Su consiglio del sottoscritto, che ben conosce la patologia della maestra, Simona farà ricorso alla CMO di II istanza a Roma nonostante abiti in un paese del profondo Sud. Purtroppo il tutto costerà molti soldi e tanta fatica perché oggi, più di ieri, risulta difficile tutelare la salute dei docenti. Di ciò dobbiamo dire grazie al ministro Giannini e al connivente silenzio delle Parti Sociali.

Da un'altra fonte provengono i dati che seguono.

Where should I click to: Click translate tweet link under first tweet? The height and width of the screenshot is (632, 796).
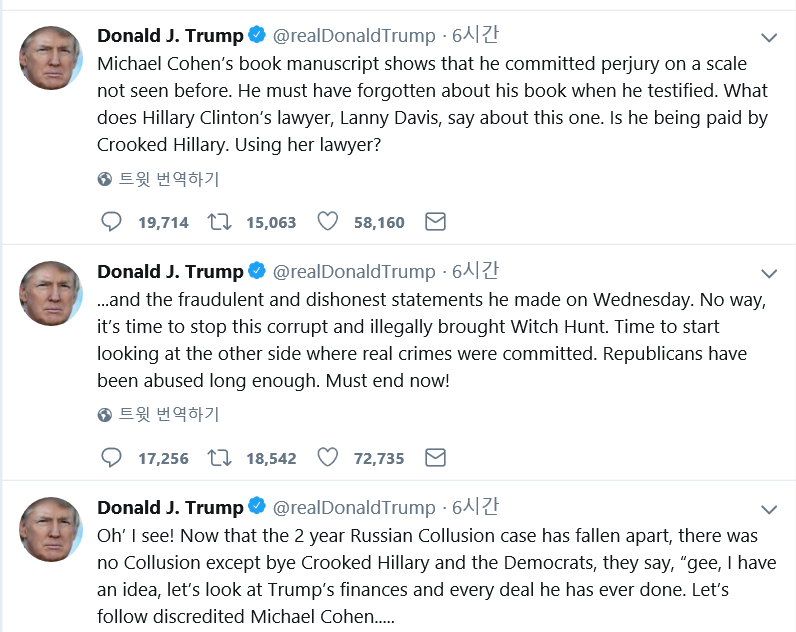[159, 180]
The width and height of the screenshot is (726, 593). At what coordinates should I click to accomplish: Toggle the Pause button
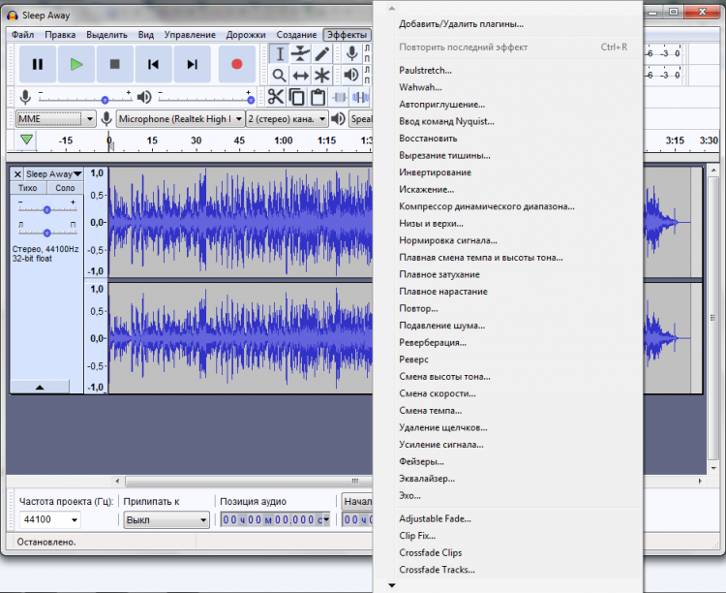click(x=38, y=64)
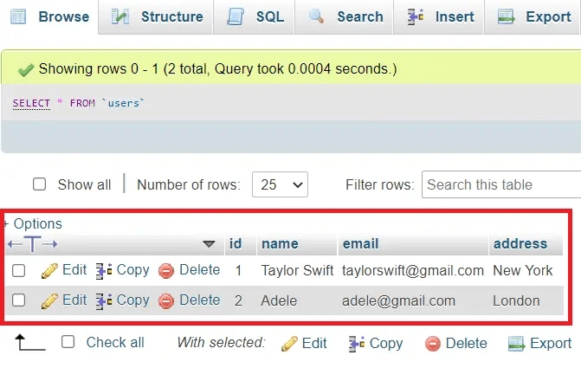Viewport: 581px width, 368px height.
Task: Click the Export icon in the bottom bar
Action: [517, 343]
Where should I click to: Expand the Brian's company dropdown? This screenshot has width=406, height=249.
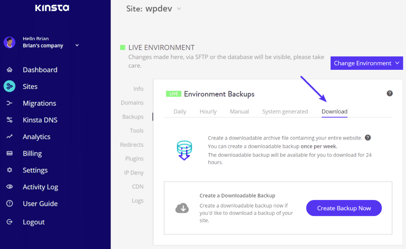(x=77, y=45)
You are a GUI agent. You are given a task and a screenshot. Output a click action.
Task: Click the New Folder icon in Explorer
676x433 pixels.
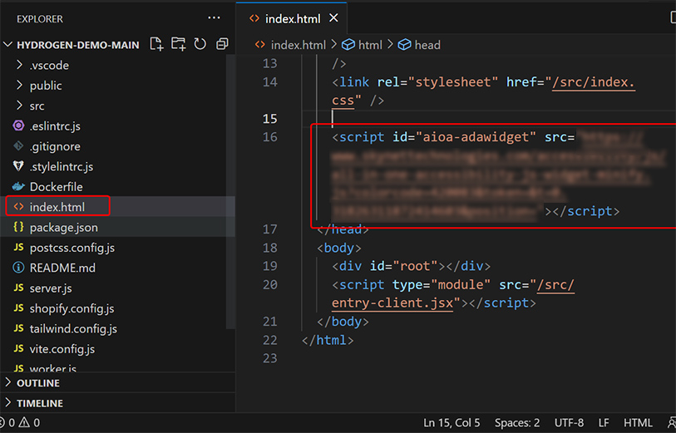[x=178, y=45]
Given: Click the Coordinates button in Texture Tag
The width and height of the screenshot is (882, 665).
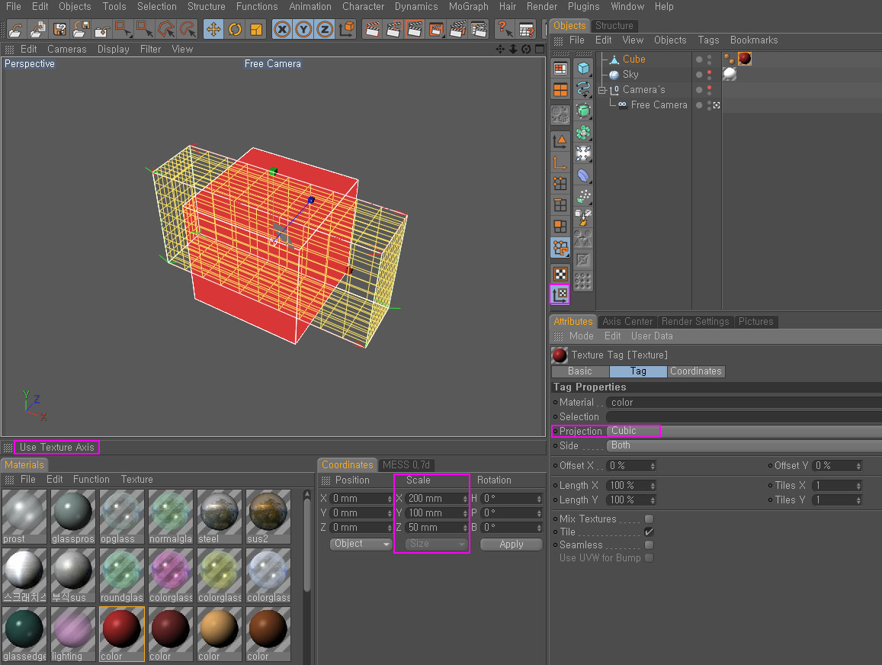Looking at the screenshot, I should coord(695,371).
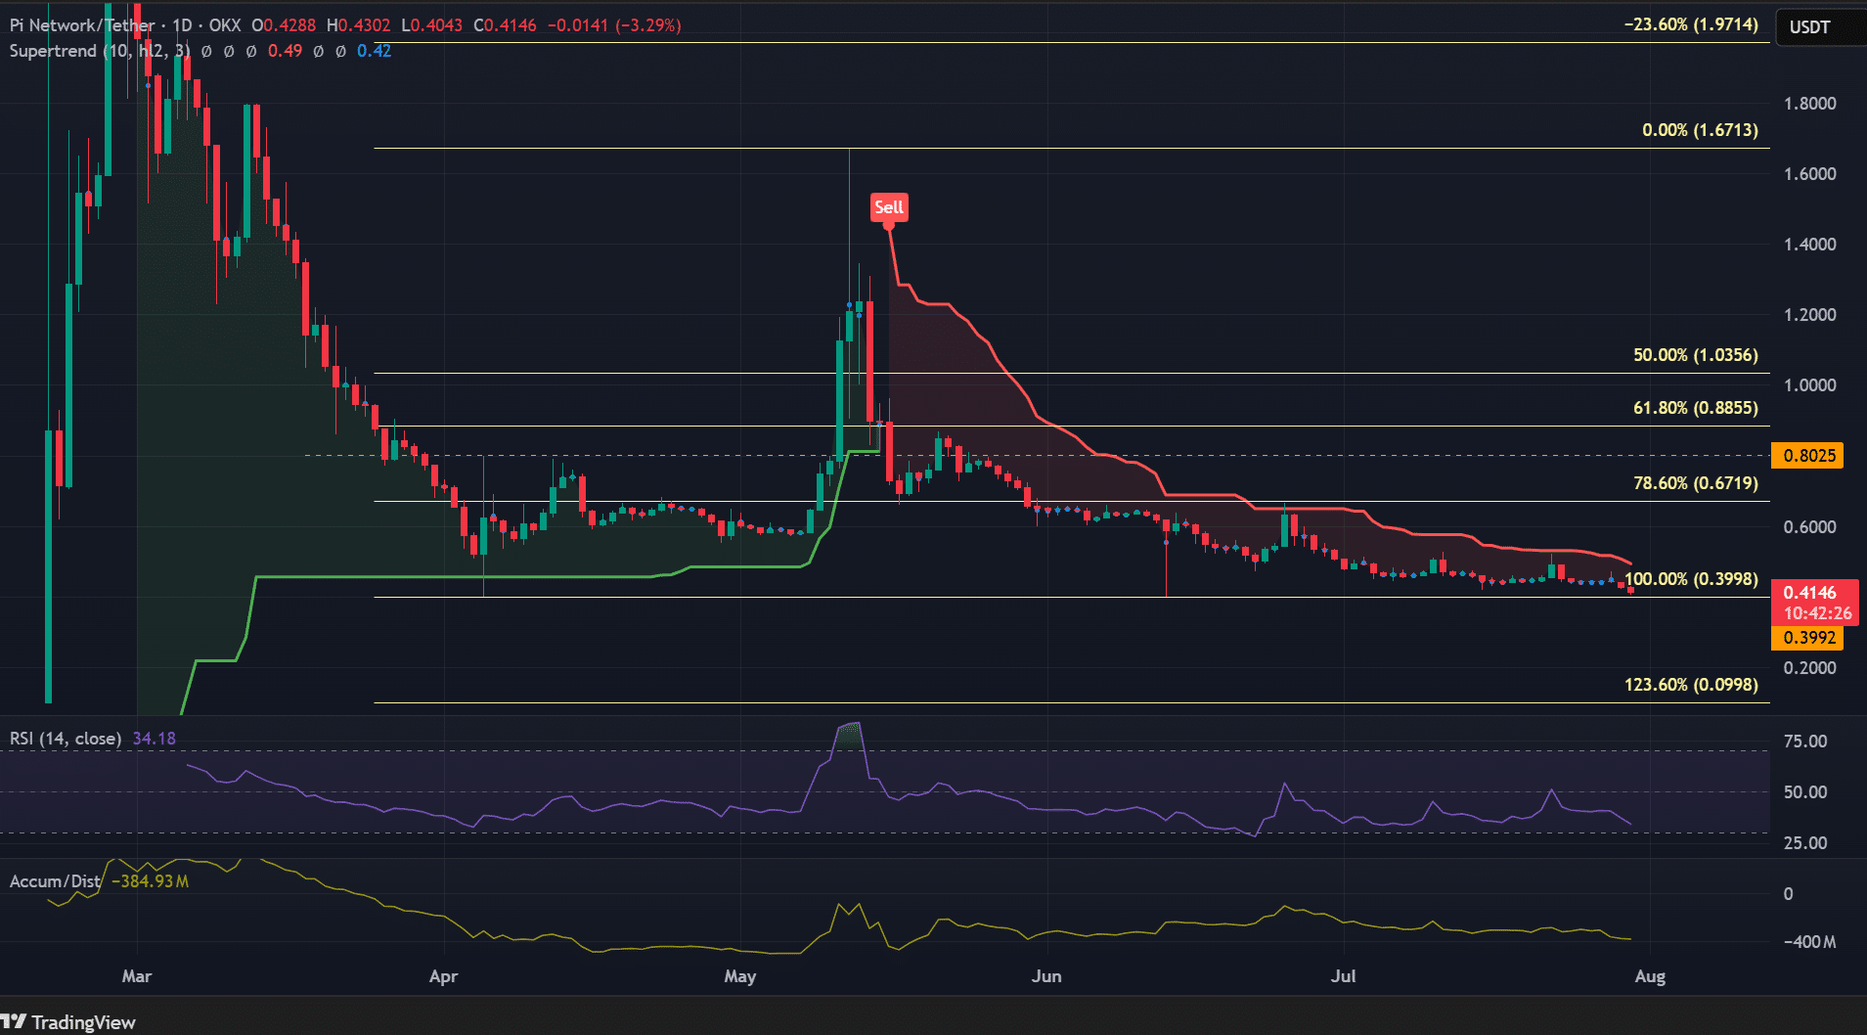Click the RSI value 34.18

[155, 739]
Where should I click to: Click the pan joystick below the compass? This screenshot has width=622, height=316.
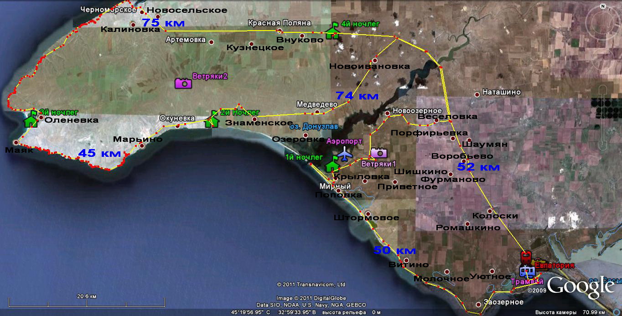point(603,58)
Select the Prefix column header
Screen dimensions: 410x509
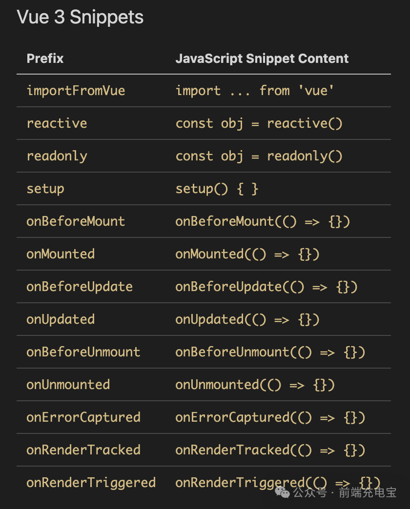click(45, 59)
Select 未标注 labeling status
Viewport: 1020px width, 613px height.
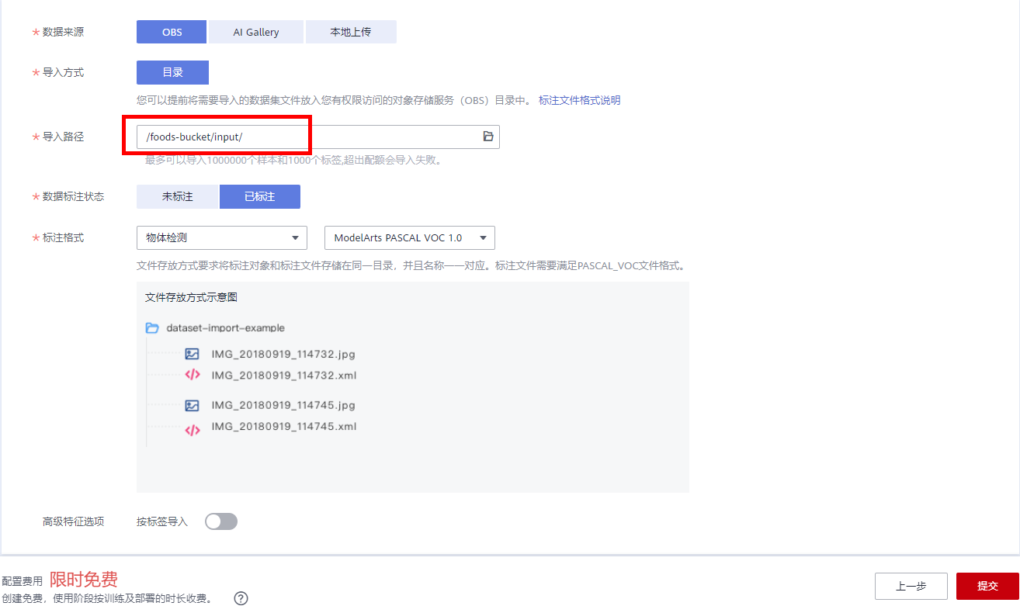click(x=178, y=197)
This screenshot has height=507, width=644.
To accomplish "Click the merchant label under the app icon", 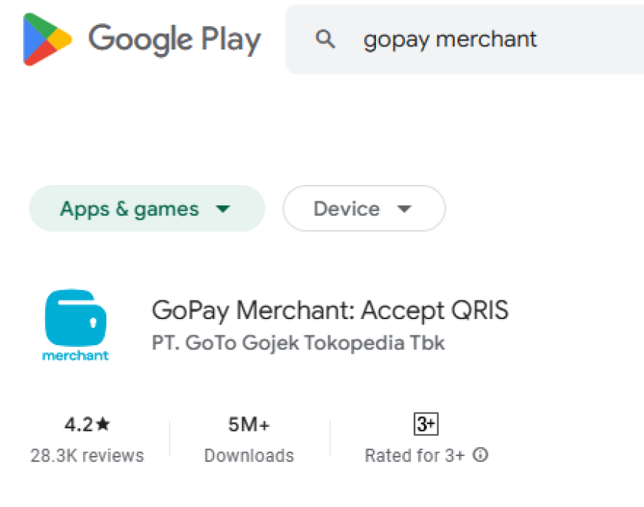I will click(75, 356).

Ci aggiorniamo dopo la nostra marcia su Roma.

PS

Vale la pena ricordare che anche per i governi precedenti l’istituto dell’accertamento medico in CMV si era prestato per attuare oscene nefandezze. Basti ricordare:

  • L’integrazione della CMV con un rappresentante del MIUR scelto in seno all’USR (art. 15 comma 5 della Legge 128/2013) come se fosse possibile, o avesse un senso, integrare un collegio medico con chi medico non è. Come se, inoltre, il datore di lavoro (MIUR) avesse libero accesso ai dati (ipersensibili) sulla salute del lavoratore.
  • La possibilità di sottoporre ad accertamento medico (DPR 171/11) solo i docenti che hanno superato il periodo di prova e non coloro che sono precari (supplenze) o appunto in prova. Una disposizione discriminatoria e deprecabile che, oltre ai docenti, penalizza anche i dirigenti scolastici impossibilitati a richiedere l’accertamento medico d’ufficio quando il problema è tipicamente sanitario.